Data and Backup Compression in SQL 2008 (Part 2)

 

After my follow-up post about our SQL Server 2008 event in TVP, where I've presented about SQL Server 2008 Data and Backup compression (well, actually, I did made another last minute presentation on behalf of a friend on SQL 2008 Upgrade :-)), I've been asked to post  my slide deck on SQL Server 2008 Data and Backup Compression.

Unfortunately, this is not feasible, therefore I thought to post some of the information I've given during the session.

 

Compression in SQL Server comes in different flavours, and as I've realized during my presentation very few people (only 1 out of I believe 62?) know that we have already some kind of data compression which was released together with SQL Server 2005 Service Pack 2, called Vardecimal Storage Format (https://technet.microsoft.com/en-us/library/bb508963.aspx).

 

 This type of compression allows you to store decimal and numeric data in the variable portion of the row instead that in the fixed portion.

 

The compressio ratio you are going to achieve depends on your specific data, but is easy to evaluate in advance by using a simple store procedure:

 

sys.sp_estimated_rowsize_reduction_for_vardecimal ‘<table>‘

 

Before we move on to the options available in 2008, let me summarize few points that apply both to 2005 SP2 compression and 2008 Compression:

 

  • As said for 2005, the compression ratio you are going to achieve depends on your specific data, but both 2005 and 2008 come with a stored procedure which will allow yourself to estimate which ratio you are going to achieve
  • Compression allows to reduce the disk space required for storing your data but by using compression you will see as well:
    • an improvement in memory utilization
    • better performances for I/O bound workloads
  • On the other hand, you will have to pay all these benefits through CPU utilization, therefore in most of the cases you will see a small amount of CPU degradation
  • All compression types are only available in Enterprise edition
  • Application do not need to be changed (data is presented to applications as before)

 

OK So what about SQL Server 2008 then?

 

2008 comes with two new types of compression:

 

  1. ROW Compression (https://msdn.microsoft.com/en-us/library/cc280449(SQL.100).aspx) is very similar to Vardecimal Storage Format in SQL 2005 SP2 but the data-types that you can compress are more (basically all the types that are based on numeric so also datetime and money).

 

Vardecimal storage format is still supported in 2008 however, because row-level compression achieves the same goals, the vardecimal storage format is deprecated.

 

  1. PAGE Compression (https://technet.microsoft.com/en-us/library/cc280464(SQL.100).aspx) which includes Row Compression plus two additional compression algorithms, called
    • column prefix and
    • page dictionary.

 

Without going into the details of the two algorithms, (which if you are interested you can find on the SQL Server Storage Engine Blog - Data Compression Series) what you need to know is that while ROW compression looks at a single piece of data at a time, and compress it, the two other algorithms included with PAGE compression look at 'recurrences' in the column\page, at a byte level, therefore you are going to achieve great compression ratio every time your bytes are repeated in your page (bytes, not data).

 

As usual, you have a stored procedure to estimate the compression ratio:

 

sp_estimate_data_compression_savings
      [ @schema_name = ] 'schema_name' 
     , [ @object_name = ] 'object_name'
    , [@index_id = ] index_id
     , [@partition_number = ] partition_number
    , [@data_compression = ] 'data_compression'
[;]

 

Another thing worth knowing is that you have control over the objects you want to data-compress: therefore you can decide if you want to compress one single index (and leave the others un-compressed) or a single partition.

 

What about SQL Server 2008 Backup Compression?
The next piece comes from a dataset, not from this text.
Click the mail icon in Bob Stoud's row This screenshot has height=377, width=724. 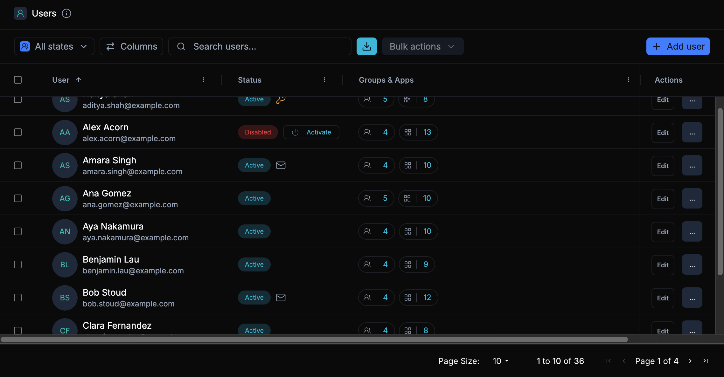click(281, 298)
I bet this will be one of the major driver for the adoption of SQL 2008 as I know that most of the customer were looking forward for such a feature already since 2005.

 

Well, obviously Backup Compression will save the storage space required for your data (whoooooop!) and we are talking of compression ratios of 5:1, therefore completely comparable to most 3rd party software you know on earth :-).  Official data is not available yet, but I will post some info as soon as I will get hold of it!

 

Interesting fact is that actually, the run time of your backup\restore operation is going to decrease. If you want some numbers, have a look to this article from Paul Randal (SQL Server 2008: Backup Compression CPU Cost ) which exposes some interesting results from some tests done on our lovely AdventureWorks database!

 

Well, this was a very long post to write so I hope to have included most of the relevant information re. Compression in SQL Server 2008.

If you have any question, just drop me a comment and I will reply!

 

- Beatrice Nicolini -